A large poster lay stretched on the wall, scrawled with colorful words and phrases:
“Dreams do come true, amen!!”
“We should all start making beautiful biracial children.”
“Why can’t we all get along?”
“Violence = progress”
“Why is it only 500 African-Americans at NU?” “Because most don’t speak correct English.”
About 30 students gathered in the Foster-Walker Complex lounge to discuss the question posed on the poster: “What would Dr. Martin Luther King Jr. say about race relations at Northwestern?” The same question was debated at four different dorms in a series called “Community Conversations,” one of the many scheduled MLK Day events.

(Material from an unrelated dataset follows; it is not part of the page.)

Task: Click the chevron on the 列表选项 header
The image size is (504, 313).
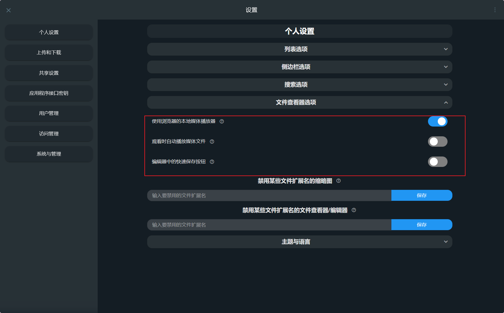Action: coord(446,49)

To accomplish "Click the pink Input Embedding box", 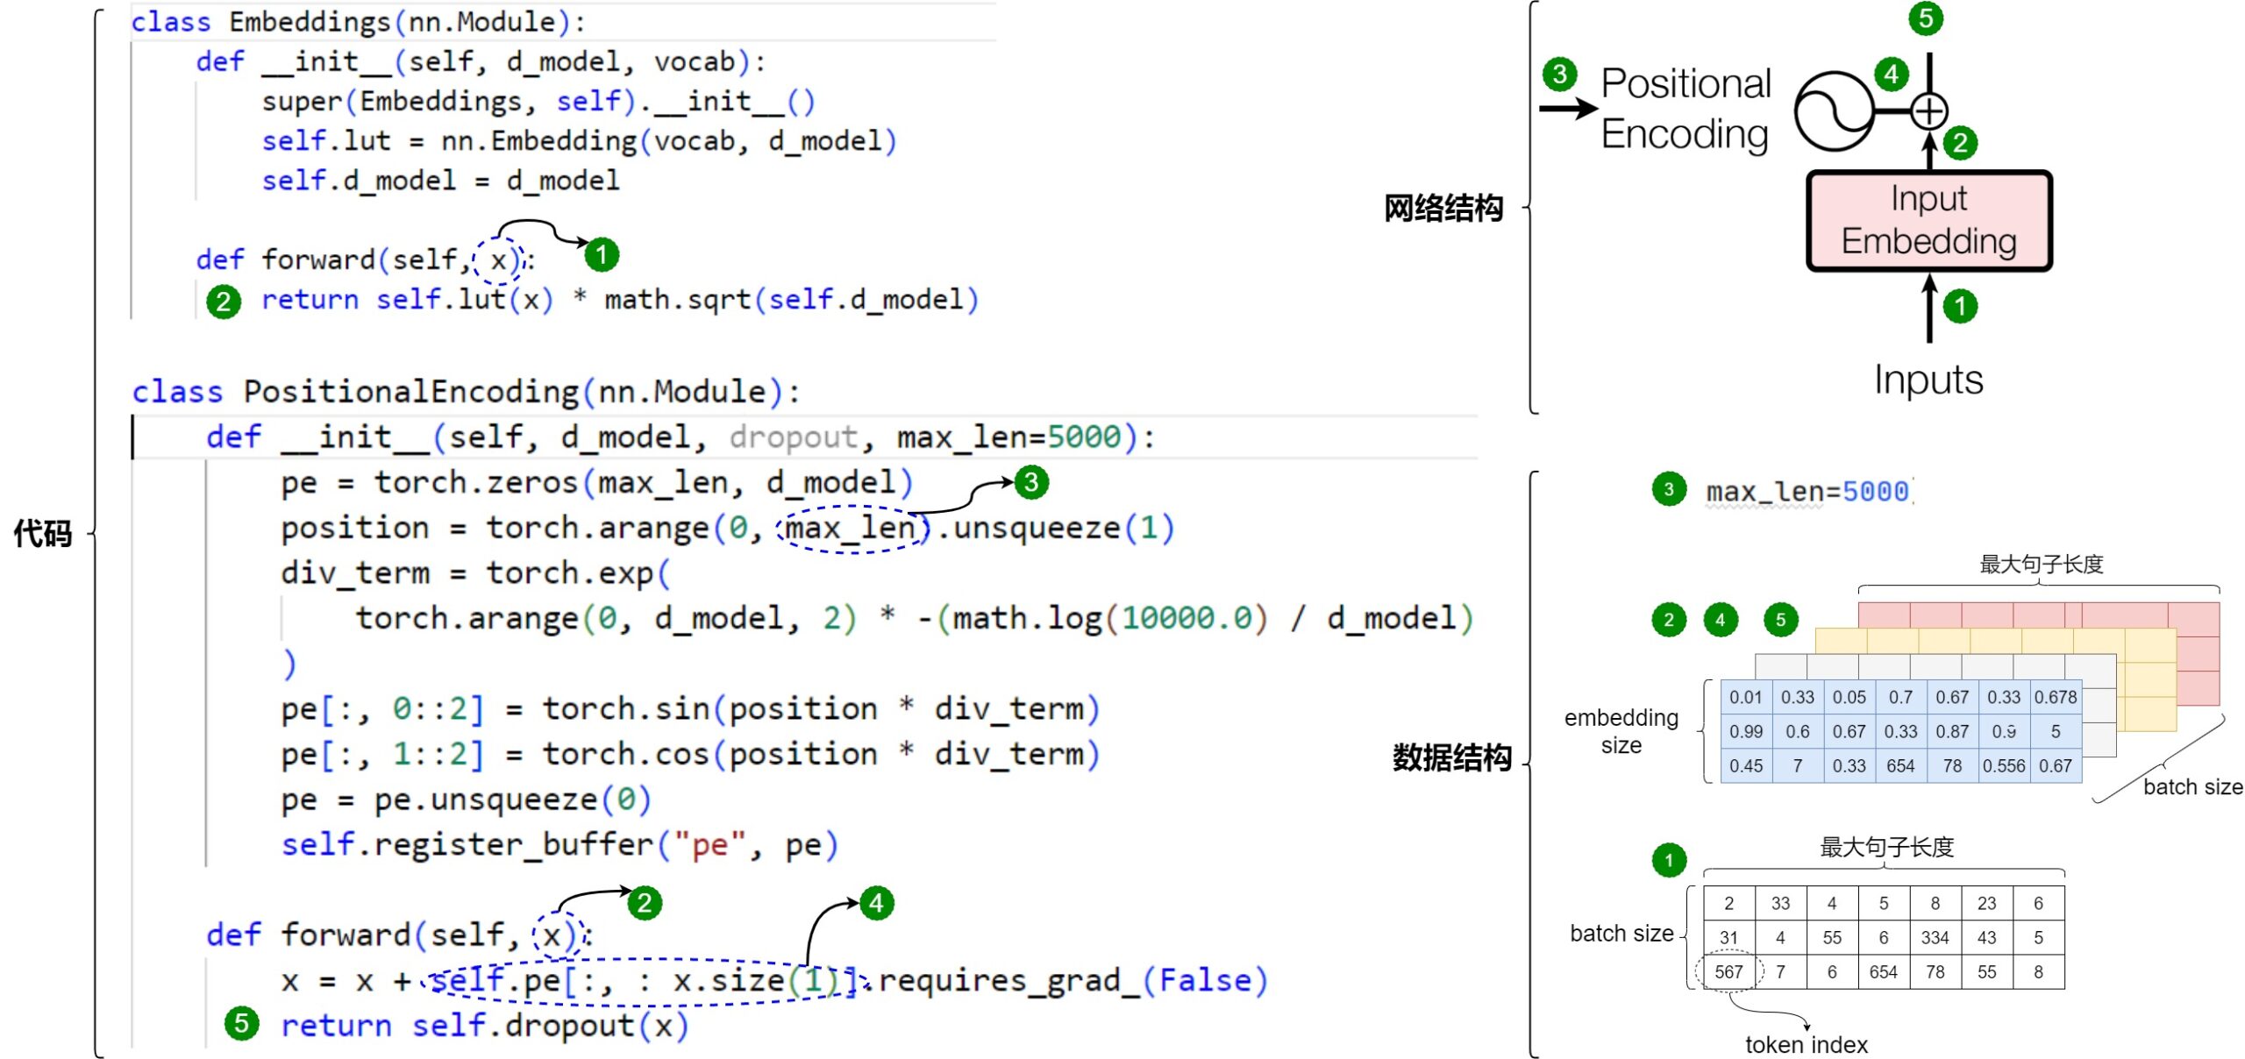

“This is a safe space so feel free to voice your unadulterated opinion as long as it’s constructive,” said moderator Adrienne Williams. “We value, not judge.”
Williams, a Weinberg junior, is also on the MLK Day committee and helped organize the event to encourage open dialogue about race relations at NU.
“Progress is being made, but there are still underlying issues about race relations,” Williams said. “To say we’re not making strides is a false statement, but the fact that you have to designate a special day still speaks to the fact that there is a problem.”
Students voiced their opinions about issues such as self-segregation on campus, the lack of diversity in the Greek system, interracial relationships, the social/racial hierarchy within Northwestern, and finally getting the Martin Luther King Jr. Day completely off.
Weinberg senior Summar Lyons said she was attracted to the event by the colorful poster where students had attempted to answer the main question, and said she came away with a better sense of what students thought.
“It was interesting to get a range of perspectives, to listen to that [conversation] because it’s a great way to actually think about it,” Lyons said. “There are so many activities to commemorate [King Jr.] so forums like this can continue to bring about dialogue.”
The event lasted an hour and a half, and students conversed freely. Weinberg sophomore Chad Watkins said he believed it is important for students to talk about race relations at Northwestern.
“It’s an open, honest discussion that needs to be addressed on this campus desperately,” Watkins said. “Northwestern has so many people from so many cultures. We’re not doing a good enough job to branch out because you can have so many great experiences here and we’re only here four years.”
Williams agrees that the most important thing to do is to get out the message.
“If we touch 20 people, it’s great because they’ll talk to their friends and then it’s a trickle down effect,” Williams said.